History

United States
- Name: Comet
- Owner: Daniel D. Smith
- Builder: The Comet was built and launched at Pittsburgh.; Daniel French designed and built the engine and power train at Brownsville.;
- Laid down: Winter, 1813
- Launched: Spring, 1813
- In service: June, 1813
- Out of service: After July 3, 1814
- Fate: Decommissioned after engine was removed.
- Notes: Second steamboat to navigate the Ohio and Mississippi rivers.

General characteristics
- Length: 52 ft (15.8 m)
- Beam: 8 ft (2.4 m)
- Propulsion: One steam engine; One paddlewheel at stern;

= Comet (1813 steamboat) =

Historic American steamboat

The steamboat Comet was the second steamboat to navigate the Ohio and Mississippi rivers. Comets owner was Daniel D. Smith and she was launched in 1813 at Pittsburgh, Pennsylvania. With an engine and power train designed and built by Daniel French, the Comet was the first of the Western steamboats to be powered by a horizontal high-pressure engine with its piston rod connected to a stern paddle wheel. Smith was the first to defy the steamboat monopoly in Orleans Territory granted to Robert R. Livingston and Robert Fulton.

==Pittsburgh==
Daniel French built Comets steam engine and drive train at Brownsville, Pennsylvania, and installed them in the steamboat at Pittsburgh prior to July 13, 1813, her first voyage. The Pittsburgh Gazette announced that Comet had departed Pittsburgh for Louisville, Kentucky, on July 13:

"The Steam Boat COMET, lately built at this place by Mr. Smith, sailed on Tuesday last for Louisville, in Kentucky. She is intended as a regular packet between this place and the Falls of Ohio, and is handsomely fitted up for the accommodation of passengers."

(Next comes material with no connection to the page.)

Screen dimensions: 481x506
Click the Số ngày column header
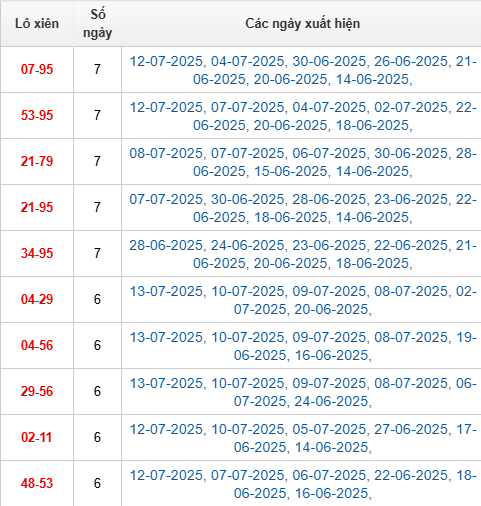tap(97, 23)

On September 7, 1813, Robert Fulton wrote to John Livingston at Pittsburgh requesting specific information about the Comet. In October 1813 a public notice was published in The Pittsburgh Gazette:

"TO THE PUBLIC. FULTON & LIVINGSTON, have ordered a suit to be brought against Daniel French, and the owners of the Steam Boat COMET, for a violation of the essential part of their patent. When good boats, such as are now constructing in every part of the United States, can be built under Fulton and Livingston's undoubted patent rights, persons should be cautious of involving themselves in a labyrinth of expensive and tedious law suits. The infraction of their rights, in the State of New-York, cost a company their boats, damages and expenses, amounting to sixty thousand dollars, and was the ruin of many of the parties concerned. FULTON & LIVINGSTON. October 14, 1813"

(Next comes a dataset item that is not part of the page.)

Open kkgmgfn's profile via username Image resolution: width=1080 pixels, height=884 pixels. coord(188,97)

On November 11, 1813, Fulton wrote to Livingston at Pittsburgh:

"As to Mr. Smith and his steam boat I must attack him where he does me damage there is no damage in making a steam boat the damage is in using her to the detriment of the original inventor"

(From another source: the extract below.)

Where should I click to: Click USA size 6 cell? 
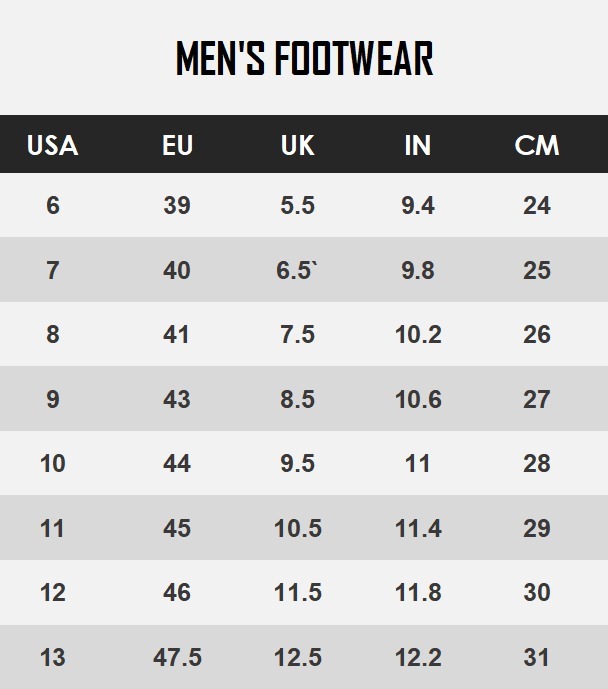pyautogui.click(x=52, y=205)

No trial date was entered in the docket book at the Allegheny County Courthouse. Apparently, the threatened lawsuit was not pursued.

==New Orleans==
After steaming from Pittsburgh to the port of New Orleans, the Comet was entered for the first time in the New Orleans Wharf Register on February 25, 1814. Payment of the wharfage fee, in the amount of "$6", for the "Steam Boat, Capt. Lake" was recorded. Subsequent entries in the New Orleans Wharf Register, on March 15, April 7, May 2 and July 3, 1814, identified the Comet as "Steam Boat (Lake)", with a wharfage fee of $6.